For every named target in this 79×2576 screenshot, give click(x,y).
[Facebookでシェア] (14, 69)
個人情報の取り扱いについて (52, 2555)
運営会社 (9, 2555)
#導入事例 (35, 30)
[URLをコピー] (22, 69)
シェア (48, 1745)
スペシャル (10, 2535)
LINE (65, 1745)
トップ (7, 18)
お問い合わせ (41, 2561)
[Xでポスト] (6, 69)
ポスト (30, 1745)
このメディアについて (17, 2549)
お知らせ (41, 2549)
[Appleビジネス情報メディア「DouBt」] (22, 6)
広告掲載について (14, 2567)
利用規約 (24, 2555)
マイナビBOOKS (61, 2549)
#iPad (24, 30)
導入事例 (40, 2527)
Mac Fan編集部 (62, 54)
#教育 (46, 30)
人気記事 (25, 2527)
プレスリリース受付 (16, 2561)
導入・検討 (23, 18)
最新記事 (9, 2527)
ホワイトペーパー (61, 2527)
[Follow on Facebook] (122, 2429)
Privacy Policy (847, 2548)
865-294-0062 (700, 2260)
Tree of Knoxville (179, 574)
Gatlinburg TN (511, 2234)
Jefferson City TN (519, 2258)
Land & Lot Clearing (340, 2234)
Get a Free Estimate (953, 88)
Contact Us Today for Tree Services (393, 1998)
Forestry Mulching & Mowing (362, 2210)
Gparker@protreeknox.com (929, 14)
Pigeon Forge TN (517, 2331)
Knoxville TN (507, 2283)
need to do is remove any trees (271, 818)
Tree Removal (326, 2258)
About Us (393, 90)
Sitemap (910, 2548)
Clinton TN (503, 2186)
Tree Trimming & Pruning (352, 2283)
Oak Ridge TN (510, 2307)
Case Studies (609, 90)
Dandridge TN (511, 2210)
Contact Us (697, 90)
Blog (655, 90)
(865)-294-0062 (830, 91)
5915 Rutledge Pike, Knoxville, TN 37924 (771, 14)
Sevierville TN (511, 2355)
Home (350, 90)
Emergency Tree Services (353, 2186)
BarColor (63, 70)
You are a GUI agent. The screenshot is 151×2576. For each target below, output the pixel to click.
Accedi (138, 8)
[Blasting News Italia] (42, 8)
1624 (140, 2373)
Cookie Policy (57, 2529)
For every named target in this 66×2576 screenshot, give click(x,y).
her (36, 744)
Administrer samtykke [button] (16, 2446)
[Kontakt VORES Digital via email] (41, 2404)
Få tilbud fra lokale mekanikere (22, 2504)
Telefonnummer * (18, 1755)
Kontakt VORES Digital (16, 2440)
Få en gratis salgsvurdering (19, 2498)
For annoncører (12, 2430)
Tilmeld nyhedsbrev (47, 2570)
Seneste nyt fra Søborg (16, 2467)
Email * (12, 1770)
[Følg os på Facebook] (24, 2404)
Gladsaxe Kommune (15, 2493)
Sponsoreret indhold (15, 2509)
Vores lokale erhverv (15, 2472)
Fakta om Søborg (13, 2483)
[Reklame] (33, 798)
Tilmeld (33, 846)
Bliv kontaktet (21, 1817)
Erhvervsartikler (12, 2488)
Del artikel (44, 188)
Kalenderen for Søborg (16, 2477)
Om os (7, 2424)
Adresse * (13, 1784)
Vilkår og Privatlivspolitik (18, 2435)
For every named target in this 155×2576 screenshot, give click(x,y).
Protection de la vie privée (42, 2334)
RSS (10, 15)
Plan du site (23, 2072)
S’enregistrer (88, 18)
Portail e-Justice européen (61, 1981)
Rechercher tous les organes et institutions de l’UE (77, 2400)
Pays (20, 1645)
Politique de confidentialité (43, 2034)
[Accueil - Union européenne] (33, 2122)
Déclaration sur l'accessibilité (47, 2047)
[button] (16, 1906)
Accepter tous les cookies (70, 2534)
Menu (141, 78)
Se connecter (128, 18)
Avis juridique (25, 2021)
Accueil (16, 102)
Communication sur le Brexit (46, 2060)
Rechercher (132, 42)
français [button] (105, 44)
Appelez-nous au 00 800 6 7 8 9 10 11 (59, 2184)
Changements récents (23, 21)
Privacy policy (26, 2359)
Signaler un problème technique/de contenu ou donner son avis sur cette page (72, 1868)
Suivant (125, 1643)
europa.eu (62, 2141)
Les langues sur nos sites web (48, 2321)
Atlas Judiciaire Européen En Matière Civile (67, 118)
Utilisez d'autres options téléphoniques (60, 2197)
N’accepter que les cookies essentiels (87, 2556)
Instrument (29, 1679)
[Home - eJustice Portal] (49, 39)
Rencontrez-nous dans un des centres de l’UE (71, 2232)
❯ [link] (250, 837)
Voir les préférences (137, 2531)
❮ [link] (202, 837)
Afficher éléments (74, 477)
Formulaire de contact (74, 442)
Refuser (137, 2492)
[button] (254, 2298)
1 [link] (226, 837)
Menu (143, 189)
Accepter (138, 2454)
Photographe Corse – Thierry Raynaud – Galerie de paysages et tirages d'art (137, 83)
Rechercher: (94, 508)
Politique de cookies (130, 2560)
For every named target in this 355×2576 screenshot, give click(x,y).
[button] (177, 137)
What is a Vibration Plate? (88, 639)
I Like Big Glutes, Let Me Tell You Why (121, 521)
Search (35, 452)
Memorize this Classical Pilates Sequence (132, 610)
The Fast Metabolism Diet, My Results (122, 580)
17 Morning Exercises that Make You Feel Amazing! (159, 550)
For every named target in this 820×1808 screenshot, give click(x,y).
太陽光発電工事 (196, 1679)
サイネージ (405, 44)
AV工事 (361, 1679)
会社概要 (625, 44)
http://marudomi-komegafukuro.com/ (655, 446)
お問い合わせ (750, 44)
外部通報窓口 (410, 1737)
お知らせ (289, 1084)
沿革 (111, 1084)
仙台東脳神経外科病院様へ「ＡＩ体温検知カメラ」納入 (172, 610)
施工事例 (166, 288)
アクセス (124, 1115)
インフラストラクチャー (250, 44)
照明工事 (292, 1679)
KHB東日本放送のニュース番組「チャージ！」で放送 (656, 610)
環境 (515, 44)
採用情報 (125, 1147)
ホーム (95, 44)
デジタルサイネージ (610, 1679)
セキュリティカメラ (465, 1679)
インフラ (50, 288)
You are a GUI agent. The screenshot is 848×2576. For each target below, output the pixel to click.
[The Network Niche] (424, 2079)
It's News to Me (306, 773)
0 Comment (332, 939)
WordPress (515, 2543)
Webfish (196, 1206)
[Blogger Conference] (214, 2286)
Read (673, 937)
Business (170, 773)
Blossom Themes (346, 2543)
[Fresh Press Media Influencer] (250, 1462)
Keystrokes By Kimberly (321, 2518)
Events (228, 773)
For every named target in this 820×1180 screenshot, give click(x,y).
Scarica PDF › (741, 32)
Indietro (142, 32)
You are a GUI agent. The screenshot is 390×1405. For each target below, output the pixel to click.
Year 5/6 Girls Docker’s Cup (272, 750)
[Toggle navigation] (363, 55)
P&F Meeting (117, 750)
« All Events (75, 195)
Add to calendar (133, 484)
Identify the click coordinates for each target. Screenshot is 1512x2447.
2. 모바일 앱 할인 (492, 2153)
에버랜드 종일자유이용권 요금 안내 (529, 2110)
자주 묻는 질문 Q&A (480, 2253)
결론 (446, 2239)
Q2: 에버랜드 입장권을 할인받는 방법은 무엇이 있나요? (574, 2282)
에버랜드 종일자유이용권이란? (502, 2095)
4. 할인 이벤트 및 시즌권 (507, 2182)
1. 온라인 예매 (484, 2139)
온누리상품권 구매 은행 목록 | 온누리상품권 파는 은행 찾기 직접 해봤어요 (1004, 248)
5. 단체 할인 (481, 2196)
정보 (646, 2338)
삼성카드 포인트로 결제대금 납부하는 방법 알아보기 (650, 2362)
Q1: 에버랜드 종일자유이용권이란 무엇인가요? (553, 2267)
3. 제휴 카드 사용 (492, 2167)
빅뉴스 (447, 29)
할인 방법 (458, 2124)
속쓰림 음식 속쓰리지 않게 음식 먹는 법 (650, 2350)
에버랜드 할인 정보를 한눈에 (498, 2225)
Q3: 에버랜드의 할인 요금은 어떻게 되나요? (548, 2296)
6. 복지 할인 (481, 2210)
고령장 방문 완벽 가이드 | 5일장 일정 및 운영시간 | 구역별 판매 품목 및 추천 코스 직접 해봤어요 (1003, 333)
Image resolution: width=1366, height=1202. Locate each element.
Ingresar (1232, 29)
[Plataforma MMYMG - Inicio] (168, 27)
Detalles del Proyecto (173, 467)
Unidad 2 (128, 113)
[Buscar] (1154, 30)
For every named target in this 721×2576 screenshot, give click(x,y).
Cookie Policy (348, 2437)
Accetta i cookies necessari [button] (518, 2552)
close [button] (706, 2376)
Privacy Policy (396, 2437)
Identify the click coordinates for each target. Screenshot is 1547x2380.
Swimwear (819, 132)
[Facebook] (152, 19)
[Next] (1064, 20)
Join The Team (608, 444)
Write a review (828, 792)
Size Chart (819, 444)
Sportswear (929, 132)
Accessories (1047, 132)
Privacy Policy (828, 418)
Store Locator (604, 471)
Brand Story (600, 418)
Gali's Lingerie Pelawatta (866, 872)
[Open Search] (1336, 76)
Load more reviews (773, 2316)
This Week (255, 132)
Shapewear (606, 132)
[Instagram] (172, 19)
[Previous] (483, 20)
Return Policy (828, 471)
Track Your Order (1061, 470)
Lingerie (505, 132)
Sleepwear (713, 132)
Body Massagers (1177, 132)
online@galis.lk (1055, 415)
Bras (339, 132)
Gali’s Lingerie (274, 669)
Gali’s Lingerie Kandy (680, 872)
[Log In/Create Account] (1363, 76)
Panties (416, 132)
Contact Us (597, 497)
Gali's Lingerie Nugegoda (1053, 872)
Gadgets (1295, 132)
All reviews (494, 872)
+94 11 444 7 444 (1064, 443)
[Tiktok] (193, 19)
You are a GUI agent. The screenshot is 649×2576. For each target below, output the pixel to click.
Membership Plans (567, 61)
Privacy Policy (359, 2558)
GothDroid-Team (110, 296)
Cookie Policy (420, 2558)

Problem description. Return the entries exactly through the "Email * (12, 1770)" line.

Exercise answer.
For every named target in this 79×2576 screenshot, give click(x,y).
[Facebookでシェア] (14, 69)
個人情報の取り扱いについて (52, 2555)
運営会社 (9, 2555)
#導入事例 (35, 30)
[URLをコピー] (22, 69)
シェア (48, 1745)
スペシャル (10, 2535)
LINE (65, 1745)
トップ (7, 18)
お問い合わせ (41, 2561)
[Xでポスト] (6, 69)
ポスト (30, 1745)
このメディアについて (17, 2549)
お知らせ (41, 2549)
[Appleビジネス情報メディア「DouBt」] (22, 6)
広告掲載について (14, 2567)
利用規約 (24, 2555)
マイナビBOOKS (61, 2549)
#iPad (24, 30)
導入事例 (40, 2527)
Mac Fan編集部 (62, 54)
#教育 (46, 30)
人気記事 (25, 2527)
プレスリリース受付 (16, 2561)
導入・検討 (23, 18)
最新記事 (9, 2527)
ホワイトペーパー (61, 2527)
[Follow on Facebook] (122, 2429)
Privacy Policy (847, 2548)
865-294-0062 (700, 2260)
Tree of Knoxville (179, 574)
Gatlinburg TN (511, 2234)
Jefferson City TN (519, 2258)
Land & Lot Clearing (340, 2234)
Get a Free Estimate (953, 88)
Contact Us Today for Tree Services (393, 1998)
Forestry Mulching & Mowing (362, 2210)
Gparker@protreeknox.com (929, 14)
Pigeon Forge TN (517, 2331)
Knoxville TN (507, 2283)
need to do is remove any trees (271, 818)
Tree Removal (326, 2258)
About Us (393, 90)
Sitemap (910, 2548)
Clinton TN (503, 2186)
Tree Trimming & Pruning (352, 2283)
Oak Ridge TN (510, 2307)
Case Studies (609, 90)
Dandridge TN (511, 2210)
Contact Us (697, 90)
Blog (655, 90)
(865)-294-0062 (830, 91)
5915 Rutledge Pike, Knoxville, TN 37924 (771, 14)
Sevierville TN (511, 2355)
Home (350, 90)
Emergency Tree Services (353, 2186)
BarColor (63, 70)
You are a GUI agent. The screenshot is 151×2576. For each target below, output the pixel to click.
Accedi (138, 8)
[Blasting News Italia] (42, 8)
1624 (140, 2373)
Cookie Policy (57, 2529)
For every named target in this 66×2576 screenshot, give click(x,y).
her (36, 744)
Administrer samtykke [button] (16, 2446)
[Kontakt VORES Digital via email] (41, 2404)
Få tilbud fra lokale mekanikere (22, 2504)
Telefonnummer * (18, 1755)
Kontakt VORES Digital (16, 2440)
Få en gratis salgsvurdering (19, 2498)
For annoncører (12, 2430)
Tilmeld nyhedsbrev (47, 2570)
Seneste nyt fra Søborg (16, 2467)
Email * (12, 1770)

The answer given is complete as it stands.